Com as nanopartículas dispersas no produto, ele adquire aparência líquida similar ao leite – Foto: Cícero Oliveira – Agecom/UFRN

O grupo acrescenta que o sistema foi desenvolvido com o objetivo de tratar infecções fúngicas e parasitárias, como a leishmaniose, em substituição aos tratamentos já existentes. Um diferencial apontado é o fato de, ao veicular em um dispositivo do tipo nanocápsulas com capacidade furtiva, o fármaco modelo tem aumentada a velocidade em que ele entra na circulação do corpo e alcança o local em que deve atuar, situação denominada de biodisponibilidade, que implica a redução da toxicidade.

Outro diferencial é a sinergia das atividades terapêuticas propostas, que pode ser estabelecida entre a associação do óleo de copaíba e a anfotericina B encapsulados no dispositivo nanotecnológico, permitindo reduzir a dose terapêutica. Não bastasse, o sistema é capaz de promover proteção ao óleo melhorando propriedades como odor, sabor e textura.

“Além disso, é interessante realçar que as nanocápsulas produzidas têm a capacidade de se camuflar do sistema fagocitário mononuclear, que tem a responsabilidade por grande parte da imunidade celular, atuando na defesa do nosso organismo contra, por exemplo, corpos estranhos. Como consegue prolongar o tempo de circulação das nanocápsulas na corrente sanguínea, por permanecer mais tempo em meio biológico, a biodisponibilidade das nanocápsulas aumenta e reduz os efeitos tóxicos da anfotericina b”, destaca Talita Amorim.

Maranhense, Talita Amorim veio para Natal no início de 2019. Ainda no início do mestrado, após o começo da pandemia, precisou passar um tempo fora do estado para realizar parte dos experimentos. Com defesa da dissertação marcada para fevereiro, ela lista que o estudo também vai render um artigo com o acréscimo de alguns dados. Sobre a tecnologia da patente, cujo uso abrange as áreas farmacêutica e veterinária, a mestranda ressalta que a invenção se encontra em estágio inicial.

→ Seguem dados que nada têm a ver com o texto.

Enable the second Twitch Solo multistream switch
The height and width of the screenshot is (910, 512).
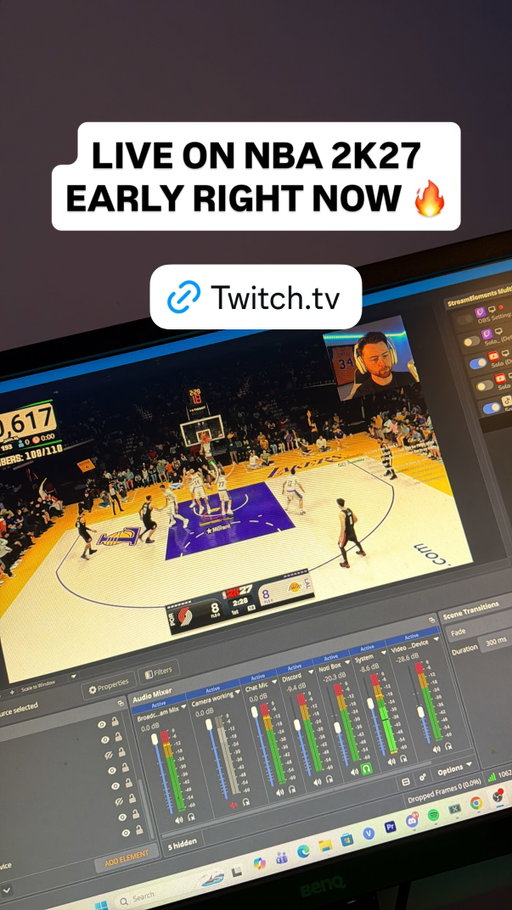471,341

A técnica de polimerização interfacial utilizada usa reações químicas para a nanopartículas – Foto: Cícero Oliveira – Agecom/UFRN

“Foram desenvolvidas nanocápsulas funcionalizadas com albumina contendo o óleo de copaíba em seu interior, adicionado a ele o fármaco anfotericina B. Além disso, foi realizada a otimização do sistema, caracterização, estudos de funcionalização e comportamento em meio biológico e estudos termodinâmicos. Os próximos passos serão a realização de estudos de toxicidade e a atividade terapêutica”, descreve.

O depósito de pedido de patente é o primeiro passo para garantir direitos de comercialização exclusiva, por um determinado período, de uma nova invenção com aplicação industrial. Os pedidos de patentes e as concessões já realizadas estão na Vitrine Tecnológica da UFRN, disponível para acesso no site da Agir, mesmo local em que os interessados obtêm informações a respeito do processo de licenciamento.

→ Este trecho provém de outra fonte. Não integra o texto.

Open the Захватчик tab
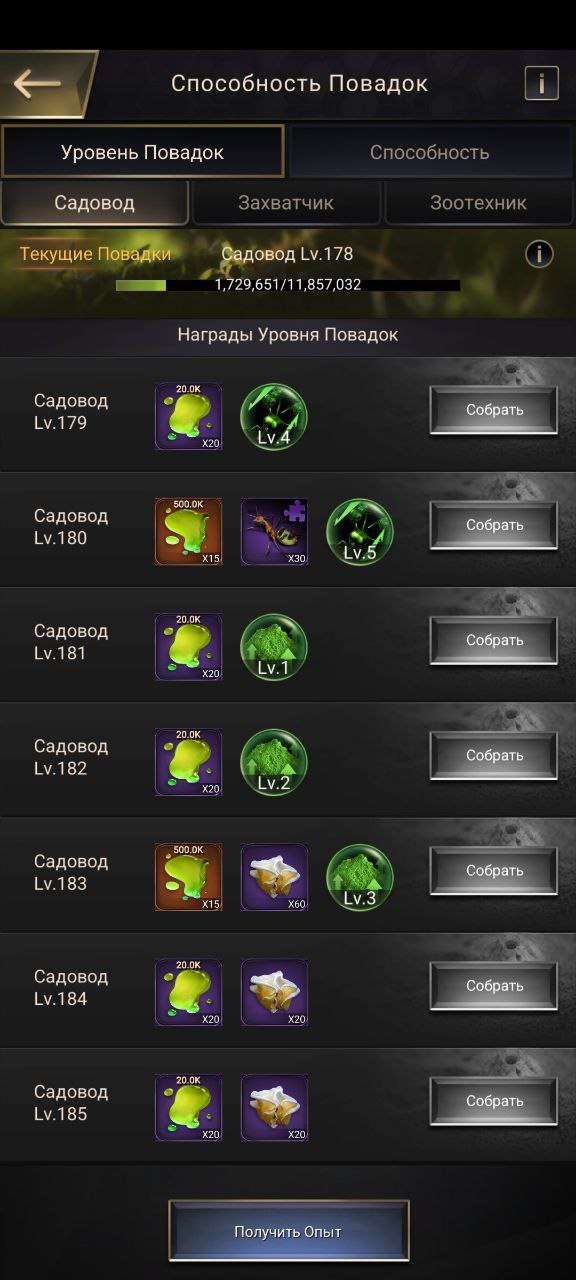This screenshot has height=1280, width=576. 286,203
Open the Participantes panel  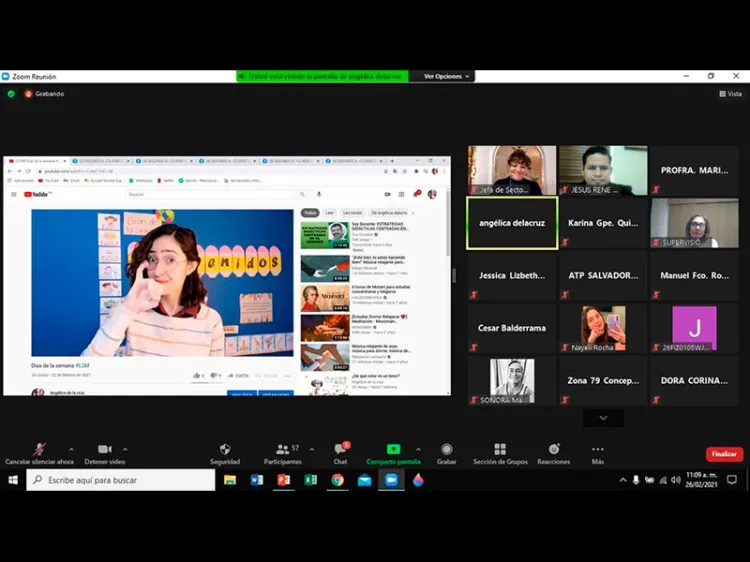(x=282, y=452)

O depósito em si já propicia a alternativa de transferência de tecnologia, com as proteções estabelecidas na legislação. “Na UFRN, temos uma vitrine tecnológica com quase 300 pedidos de patente que podem ser fruto de parcerias público-privadas, por exemplo, na qual os investidores podem ter vários benefícios ao associar-se à universidade, como o know-how e a expertise que nós detemos em vários âmbitos”, afirmou Daniel de Lima Pontes, diretor da Agência de Inovação (AGIR).

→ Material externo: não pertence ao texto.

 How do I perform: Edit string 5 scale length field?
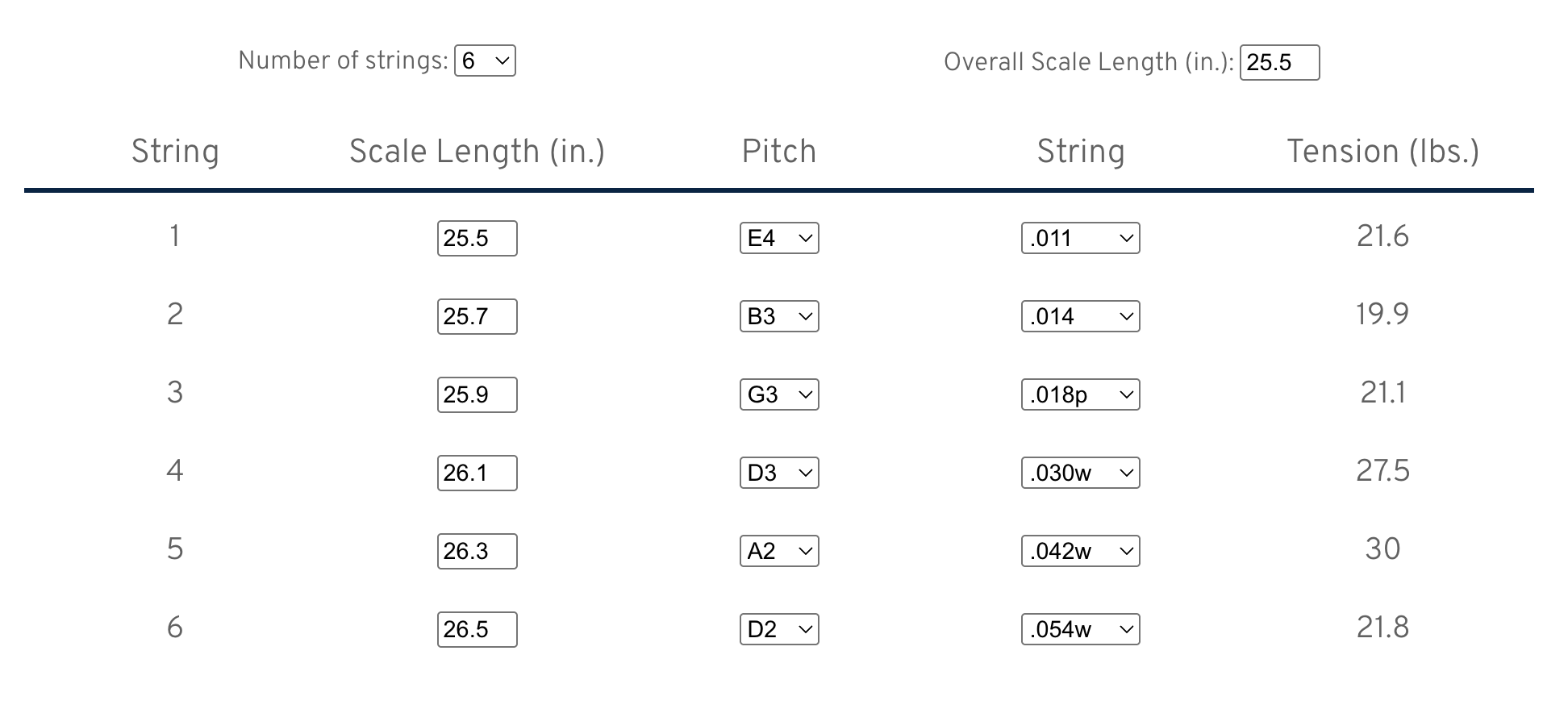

Dentro da Universidade, a Agência é a unidade responsável pela proteção e gestão dos ativos de propriedade intelectual, como patentes e programas de computador. As notificações de invenção, passo inicial de todo o processo, são feitas por meio do Sigaa, na aba “pesquisa”. Em seguida, a equipe da AGIR entra em contato com o inventor para dar prosseguimento aos tramites. “A patente garante aos inventores e pesquisadores a proteção da ideia concretizada. Assim, nos permite a transferência de tecnologia para a indústria, sendo esta etapa de grande importância, pois irá disponibilizar para a população uma terapia nova e mais vantajosa para o tratamento de infecções fúngicas sistêmicas e parasitoses”, salienta Talita Amorim.